(Stored entries)
Content starts

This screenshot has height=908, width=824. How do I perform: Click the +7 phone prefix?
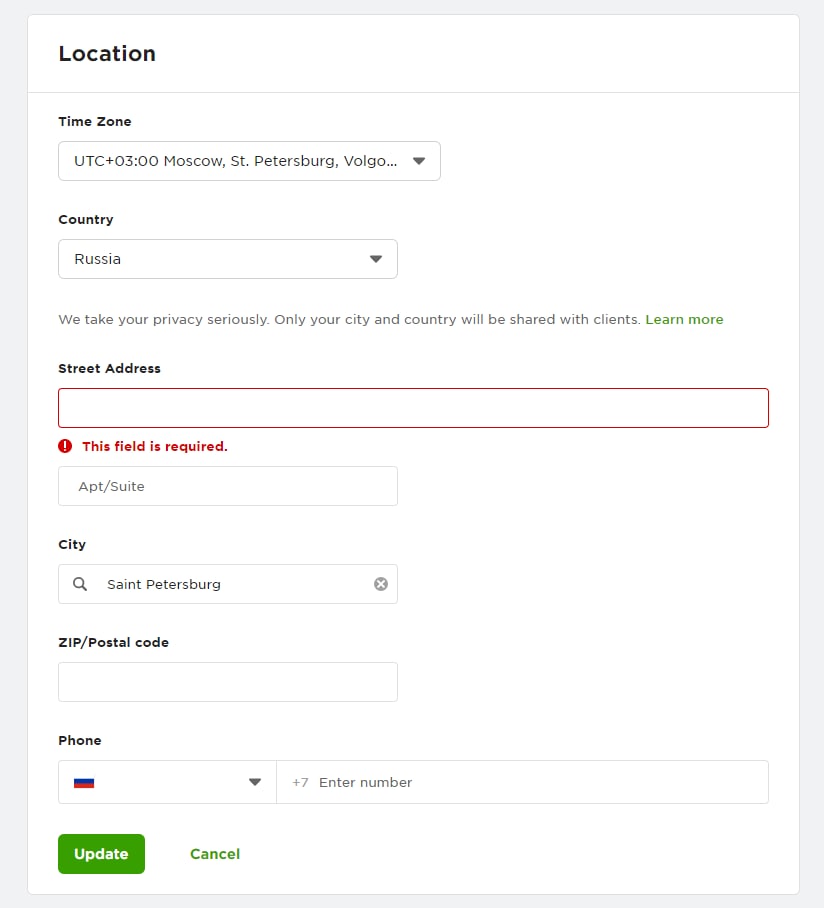tap(300, 782)
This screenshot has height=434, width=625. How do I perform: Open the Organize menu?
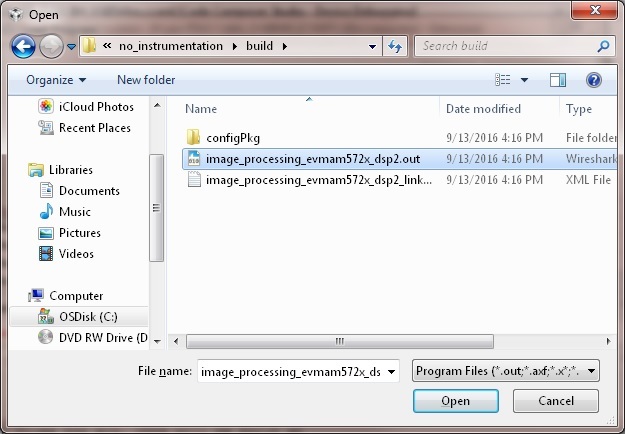click(56, 80)
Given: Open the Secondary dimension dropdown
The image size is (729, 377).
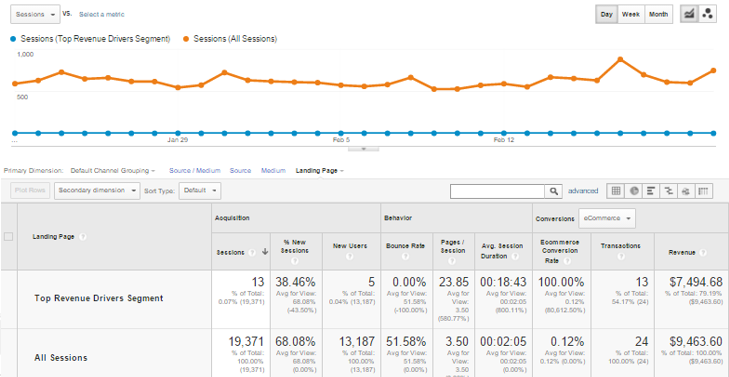Looking at the screenshot, I should pyautogui.click(x=97, y=191).
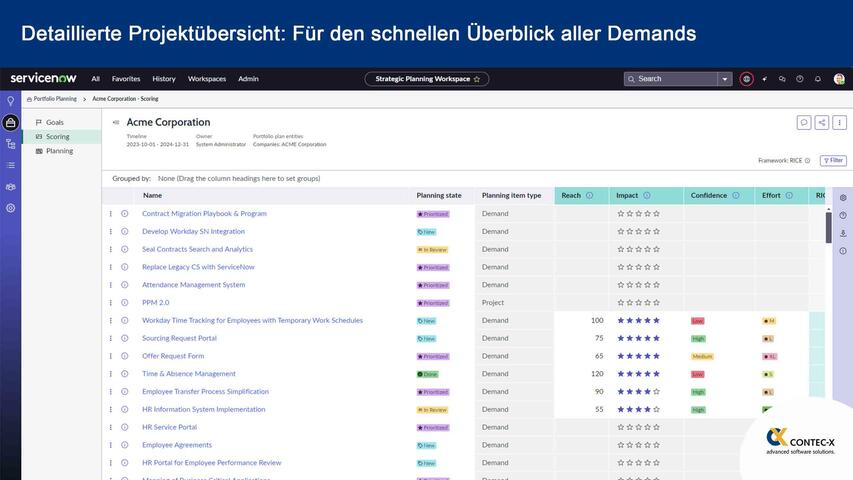Viewport: 853px width, 480px height.
Task: Click the share icon beside comment button
Action: pos(821,123)
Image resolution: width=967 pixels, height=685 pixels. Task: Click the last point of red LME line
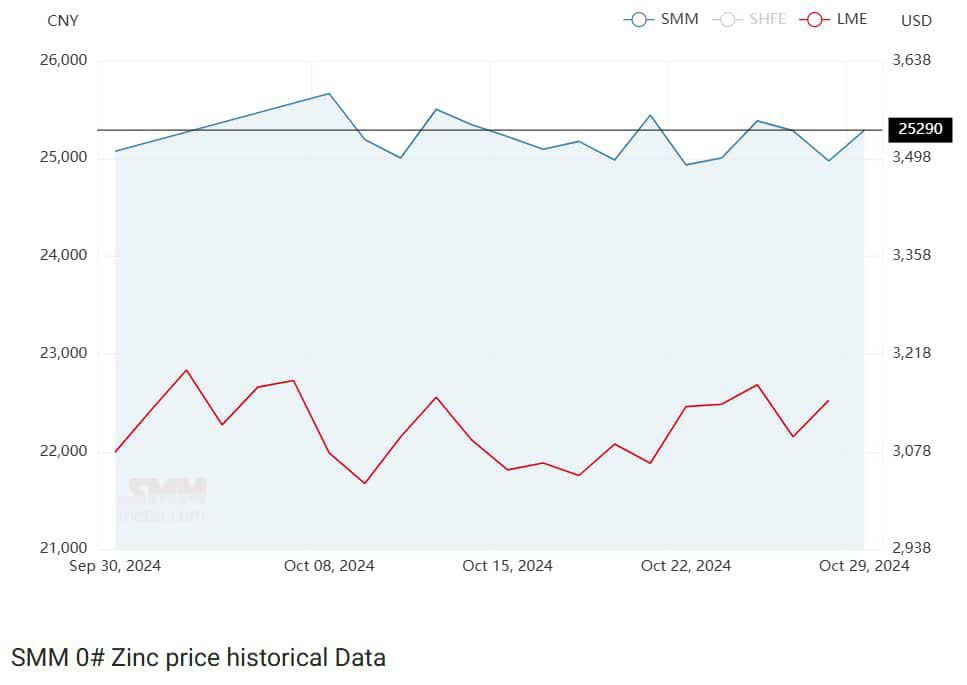click(x=828, y=401)
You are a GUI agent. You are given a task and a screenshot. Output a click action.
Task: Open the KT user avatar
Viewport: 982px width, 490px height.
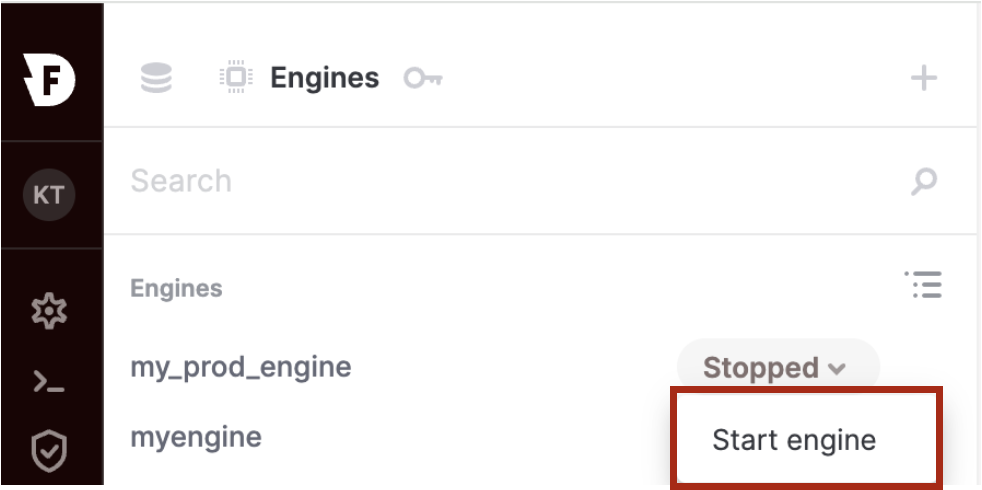49,195
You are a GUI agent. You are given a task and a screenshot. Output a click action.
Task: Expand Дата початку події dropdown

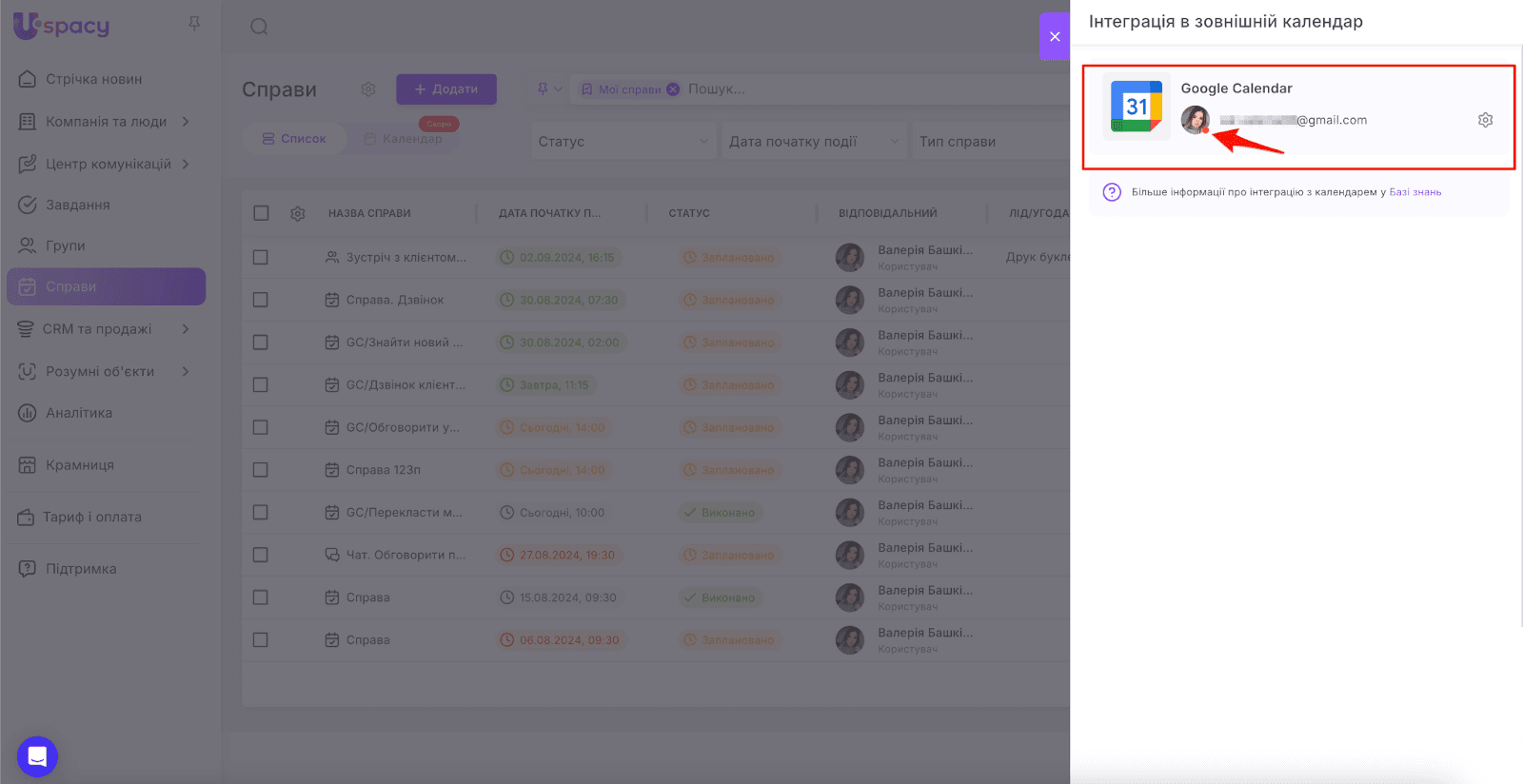(812, 142)
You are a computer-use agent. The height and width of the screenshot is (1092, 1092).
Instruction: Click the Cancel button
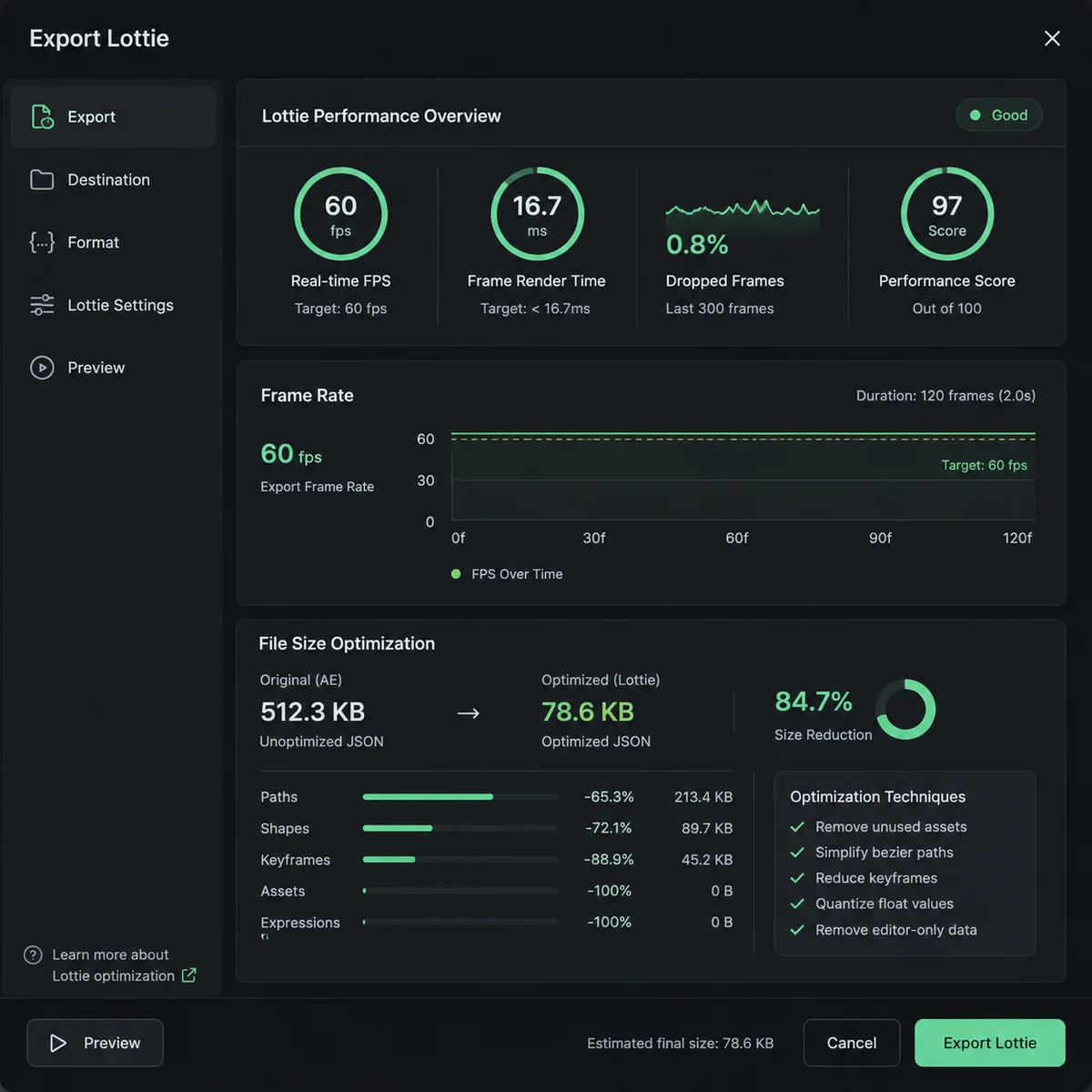[x=852, y=1043]
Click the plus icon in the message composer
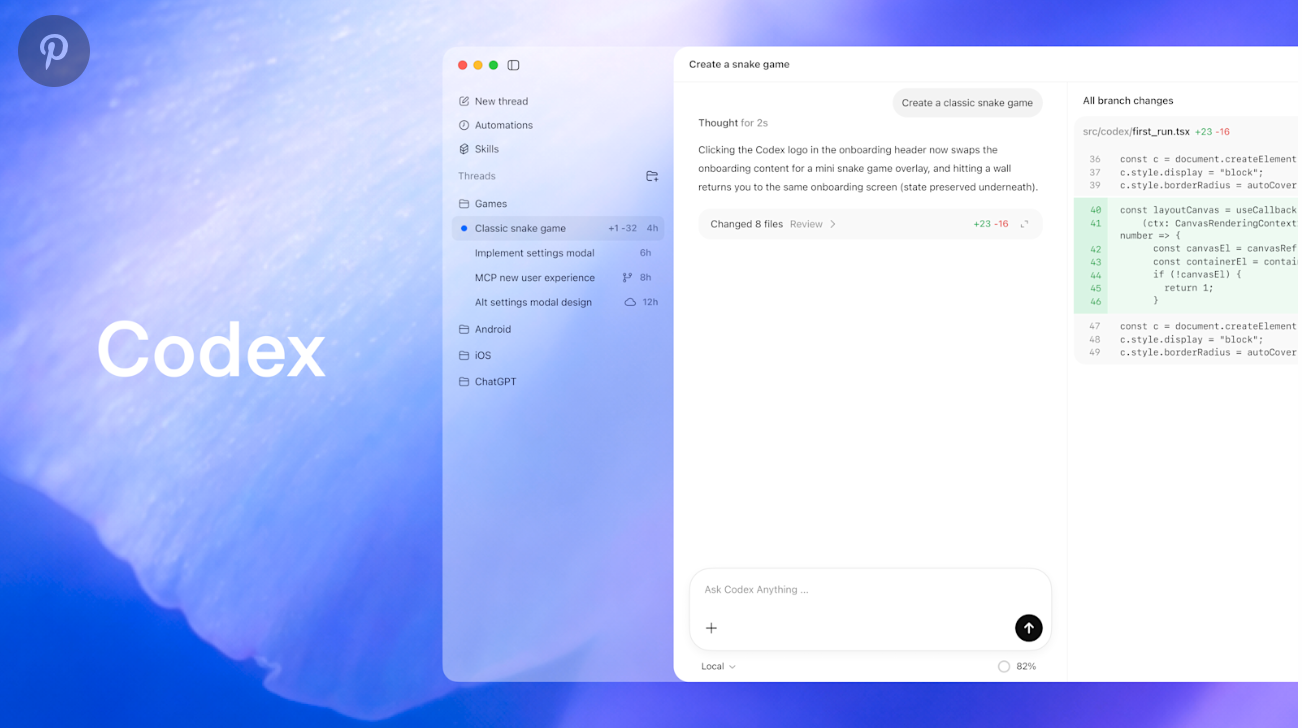This screenshot has height=728, width=1302. point(711,628)
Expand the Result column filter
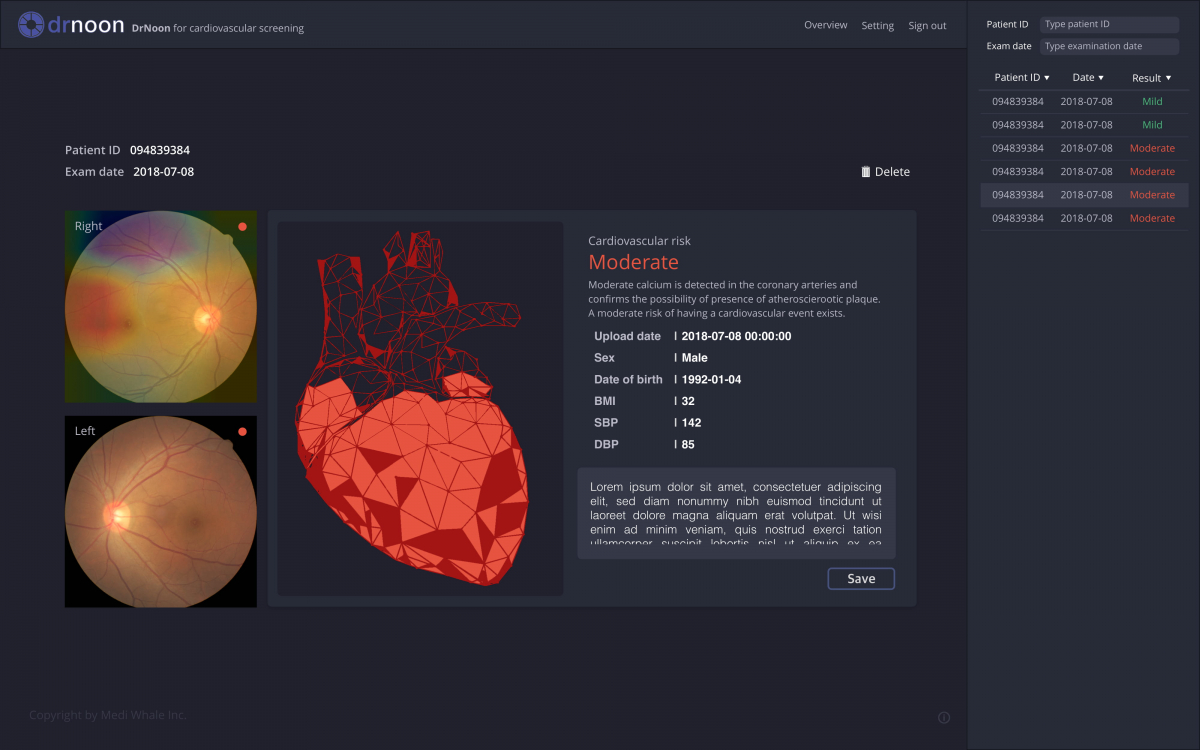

Content ends

• DIRECTIONS:
Each line from the one holding "Click the plus icon in the message composer" down to the end of the records is to be reproduced unaltered, and the pictures are to be omitted.

• SOLVED EXERCISE:
Click the plus icon in the message composer
This screenshot has height=728, width=1302. point(711,628)
Expand the Result column filter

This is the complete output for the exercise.